The name Chattanooga comes from a Creek word, meaning "rock rising to a point"; six miles from downtown is the rock itself, the 2215ft
Lookout Mountain
. To reach the top, you can either drive the whole way along a complicated, poorly signed road or catch the world's steepest
incline railway
, which grinds its tentative way up through a narrow gash in the lush forest from 3917 St Elmo Ave near the foot of the mountain (on bus route #15), tackling nerve-racking gradients of up to 72.7 percent (daily: summer 8.30am-8.50pm; rest of year 9am-5.50pm; 3 trips per hour; $9; tel 423/821-4224). Once there, a steep five-minute walk through
Point Park
brings you to
Point Lookout
, the northern promontory of the mountain, which commands a not-to-be-missed view of the city and the meandering Tennessee River.
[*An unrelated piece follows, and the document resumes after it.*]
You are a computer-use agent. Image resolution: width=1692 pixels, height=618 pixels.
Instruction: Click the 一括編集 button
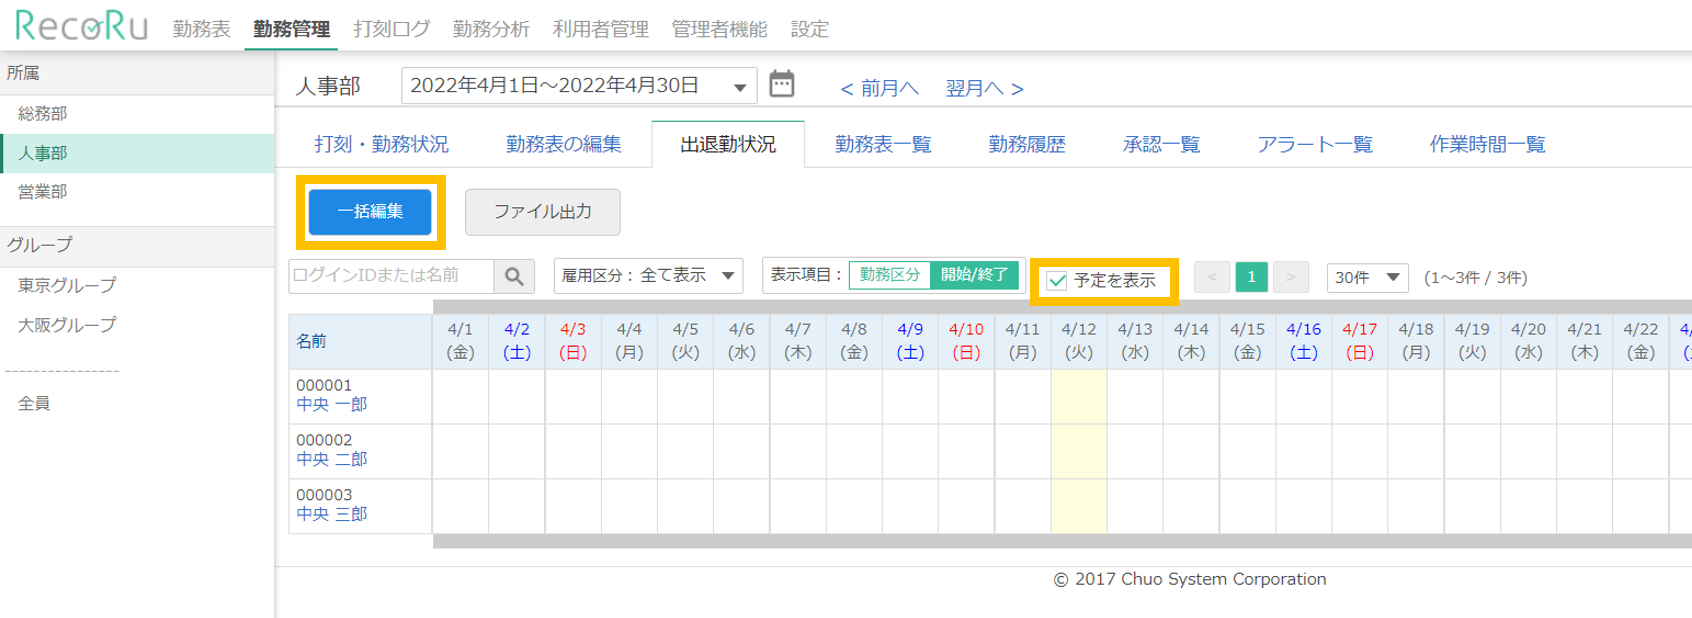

This is part of the
Chickamauga and Chattanooga National Military Park
, covering several sites around the city and in nearby Chickamauga, Georgia, that witnessed fierce fighting in the fall of 1863. The battle here that November, in which Confederate forces which had been besieging Chattanooga were finally forced to withdraw, was also known as the "Battle Above the Clouds"; thick mantles of fog often obscure the city below to this day. Among the many memorials in Point Park is the only statue in the country to show Union and Confederate soldiers shaking hands.